The connector is working as intended to capture the changes of all selected tables in real time, but every time we wanted to do incremental snapshot, it always take too long for the Kafka connect to process the snapshot, with sometimes not wanting to capture the snapshot at all, even when the new value in the signal table has been inserted into the topic.

Please help me solve this issue.

Thanks,

Helmi Aziz Muhammad.

Helmi Aziz Muhammad

unread,

Jan 3, 2024, 3:56:49 AM1/3/24

to debezium

Edit: the config looks like this:

{
"name": "FRUITS",
"config": {
"connector.class" : "io.debezium.connector.oracle.OracleConnector",
"tasks.max" : "1",
"topic.prefix": "FRUITS",
"database.hostname" : "oracle.host.name",
"database.port" : "1521",
"database.user" : "c##dbzuser",
"database.password" : "debezium_pass",
"database.dbname" : "cdb_name",

"database.pdb.name": "fruits",

Chris Cranford

unread,

Jan 3, 2024, 8:41:16 AM1/3/24

to debe...@googlegroups.com

Hi,

I would suggest trying to adjust the incremental.snapshot.chunk.size [1] and see if that helps.

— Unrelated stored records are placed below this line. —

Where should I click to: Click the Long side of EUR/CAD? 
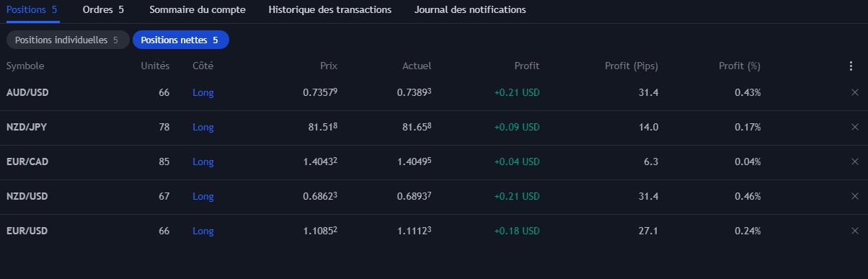pyautogui.click(x=203, y=161)
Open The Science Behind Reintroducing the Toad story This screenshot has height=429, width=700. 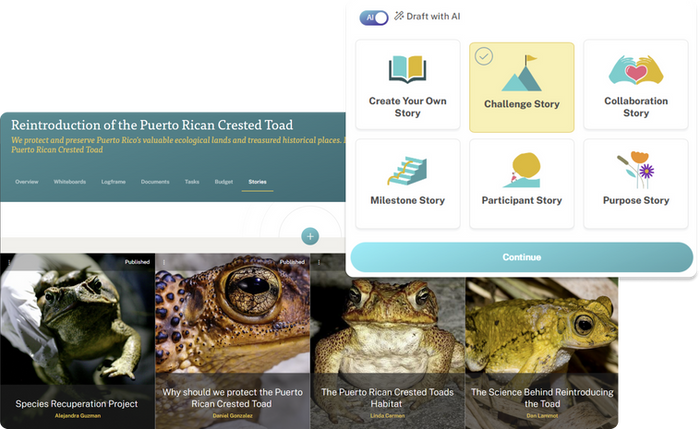coord(542,398)
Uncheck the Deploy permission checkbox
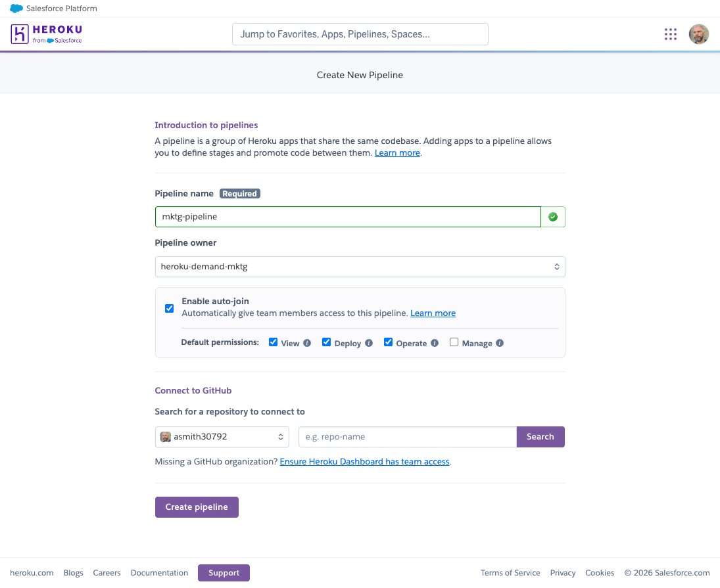720x588 pixels. [x=327, y=342]
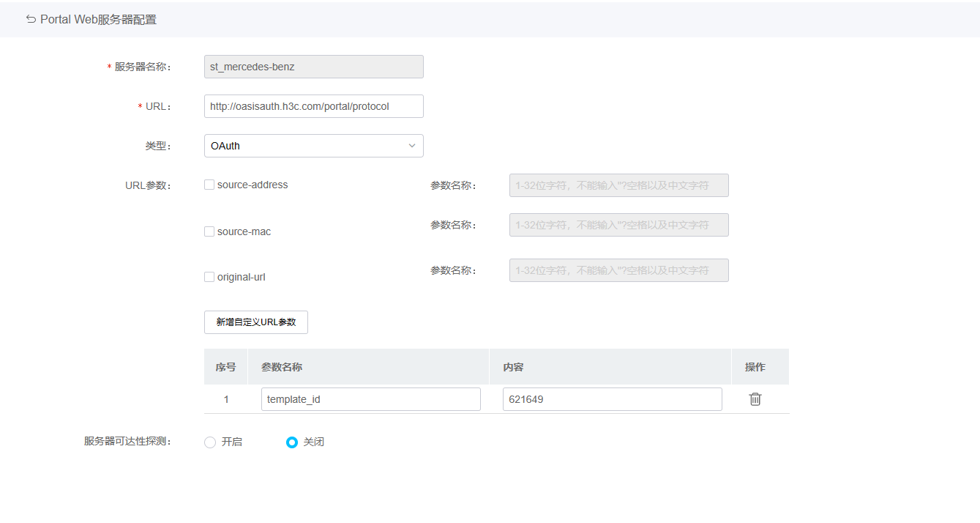Click the 新增自定义URL参数 button
The image size is (980, 523).
[255, 322]
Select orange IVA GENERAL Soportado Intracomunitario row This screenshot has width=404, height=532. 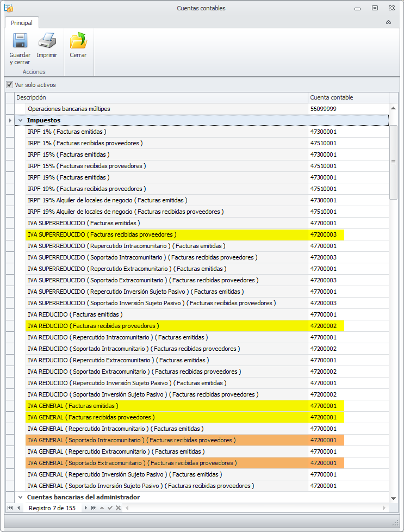tap(163, 440)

It's important to understand that incremental snapshots will be a tad slower than initial snapshots due to how they work. These snapshots are chunk-based, meaning that rather than issuing a single query like initial snapshots and then iterating the result set, incremental snapshots issue multiple queries over the lifetime of the snapshot. These queries used a chunk range to dictate how many rows are fetched per chunk, which defaults to only 1024. Additionally, each chunk is compared against any pending data that has been mined from Oracle and about to be sent to Kafka and de-duplicated, so there is a bit more going on with Incremental Snapshots that can affect their performance. However, Incremental Snapshots are resumable so if the connector stops or if you have to restart it for any reason, the incremental snapshot starts where it left off, not from the beginning.

Thanks,
Chris

[1]: https://debezium.io/documentation/reference/stable/connectors/oracle.html#oracle-property-incremental-snapshot-chunk-size

--
You received this message because you are subscribed to the Google Groups "debezium" group.
To unsubscribe from this group and stop receiving emails from it, send an email to debezium+u...@googlegroups.com.
To view this discussion on the web visit https://groups.google.com/d/msgid/debezium/7d019c7d-8602-431b-9a4c-2dd6cd81b0aen%40googlegroups.com.

Helmi Aziz Muhammad

unread,

Jan 3, 2024, 9:25:25 AM1/3/24

to debezium

Hello,

Thank you for the reply, Chris. I assume that in order to make the snapshot faster, I need to adjust the chunk size higher. Say that I have a proper multi-node Kafka, the table I wanted to ingest has 100 million rows, and I adjusted the chunk size into 25 million. Which one between the Kafka cluster and the database would have the performance issue? Also, would you recommend adjusting the chunk size that high in the first place for production environment where there's a rare chance to do incremental snapshot (probably like once or twice every two months)?

Thanks,

Helmi Aziz Muhammad.

Chris Cranford

unread,

Jan 3, 2024, 10:16:02 AM1/3/24

to debe...@googlegroups.com

Hi,

If I understand you correctly, you certainly do not want to set the value to 25M, you likely don't have the heap for such a data set nor would that be wise as it can also impact the performance of your database and the temp tablespace used. I would say first trying changing from the default of 1024 to perhaps 8192 or even 16384 and see how the performance works out. It's important to note that what you want to do is to be able to ingest adequate data per chunk to reduce the number of chunks queried, but that the chunk size be a data set that is quick enough that it doesn't cause lag for your stream ingestion of existing changes. Do be mindful too that with larger sizes like this, you may want to adjust the max.batch.size and max.queue.size parameters accordingly so that you have sufficient space in the internal buffer between Debezium and Kafka Connect so that you don't cause the database read side of the integration pipeline to be blocked because the queue is too small.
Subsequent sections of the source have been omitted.